Special attention was given to pre-implant evaluation of venous access and implant location. In patients with a previous atrial switch operation and those with dextrocardia, right-sided venous access was chosen for better sheath orientation against the interventricular septum. Electroanatomical mapping of the right atrium, right ventricle, and His bundle region was obtained with the EnSite Precision (Abbott, Abbott Park, Illinois) or Carto (Biosense-Webster, Irvine, CA) mapping system in selected patients in order to delineate the conduction system course and facilitate lead implantation in complex anatomy. All locations with His bundle recordings were tagged and the pacing lead was conected to the mapping system to guide the implantation process in these cases as previously described15.
For HBP, a standard C315 His sheath (Medtronic, Minneapolis, MI) was initially employed. A 3830 lead (Medtronic) was advanced and His bundle mapping was performed in an unipolar fashion. Unipolar electrograms obtained from the lead were displayed simultaneously in an electrophysiology recording system and in the pacing system analyzer. When a His deflection was identified, pacing at 5V at 1ms was performed to assess His bundle capture using a 12-lead ECG displayed at a sweep speed of 100 mm/s. If the patient had a previous device and no escape rhythm was present, pacemapping was used to identify an adequate position based on the 12-lead ECG morphology. If the His-bundle area could not be reached with the C315 His sheath, a deflectable C304 SelectSite sheath (Medtronic) or other delivery tools (including pre-shaped stylet directed active fixation leads) were attempted at the discretion of the implanting physician. Once the His bundle area was identified, the pacing lead was rotated clockwise 5-10 times. Then, the sheath was withdrawn to the right atrium and sensing and pacing parameters were tested with a threshold goal of ≤2.5 V at 1 ms was considered optimal. If stable sensing and pacing parameters were confirmed, the sheath was removed and the suture sleeve was sutured to the underlying muscle. The use of a backup ventricular pacing lead was not routinely employed and left at the discretion of the implanting physician.

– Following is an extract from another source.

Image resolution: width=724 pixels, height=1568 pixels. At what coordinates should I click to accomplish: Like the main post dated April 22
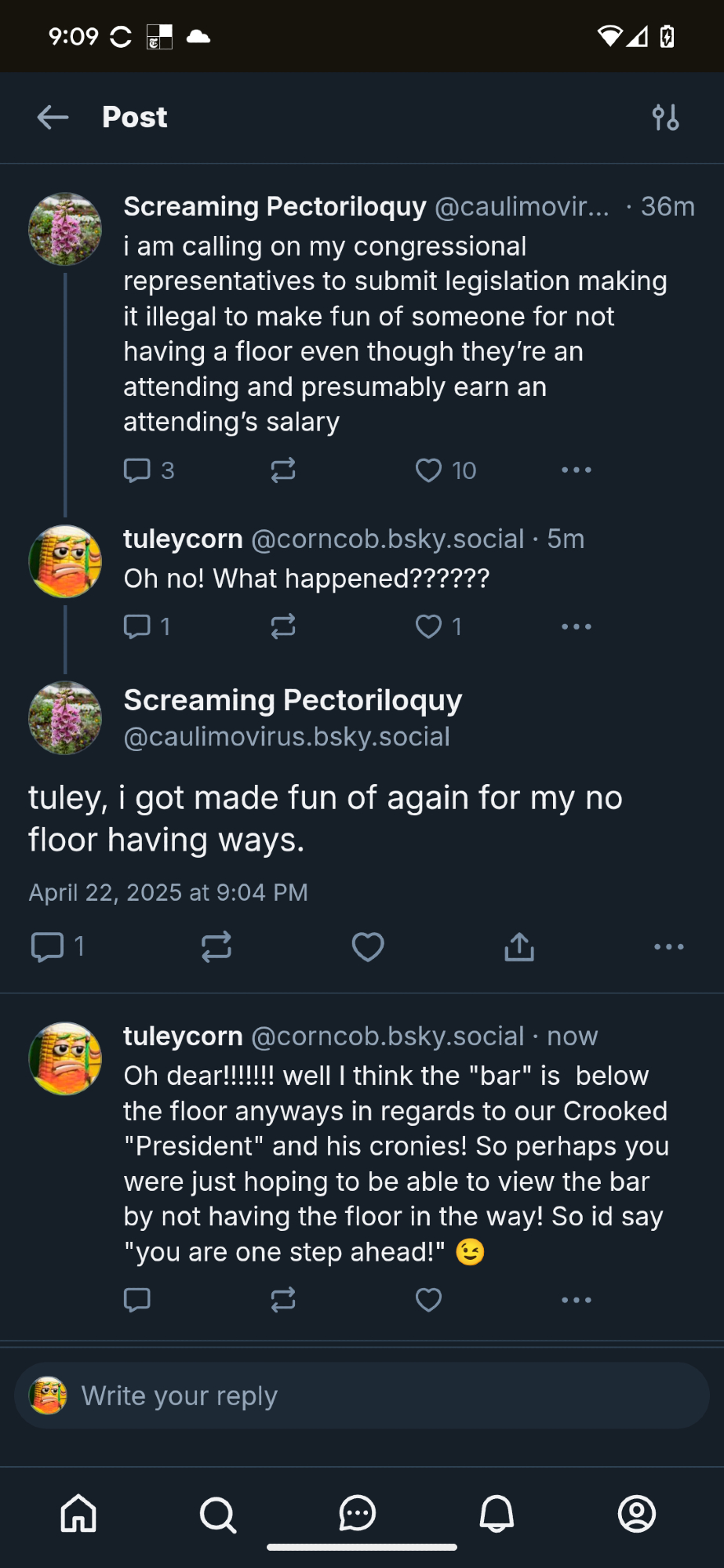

LBBAP was attempted using the technique previously described by Huang and collegues16. Briefly, after the His bundle area was identified, the delivery sheath was advanced 1.5-2 cm towards the RV apex and ventricular pacing was used to identify a “w” pattern in V1 with a notch at the nadir of the QRS. At this point 5-10 rapid rotations were applied to the lead and pacing parameters and the paced QRS morphology were evaluated. Additional rotations were applied when necessary to achieve LBB capture and contrast injections were used to check the degree of penetration into the septum. HBP was initially attempted in all patients except in those with previous atrial switch surgery, where the His bundle is not accesible from the systemic venous atrium, and those in whom the implanting physician expected a low probability of HBP success due to suspected distal conduction system disease. In those cases LBBAP was the primary pacing strategy.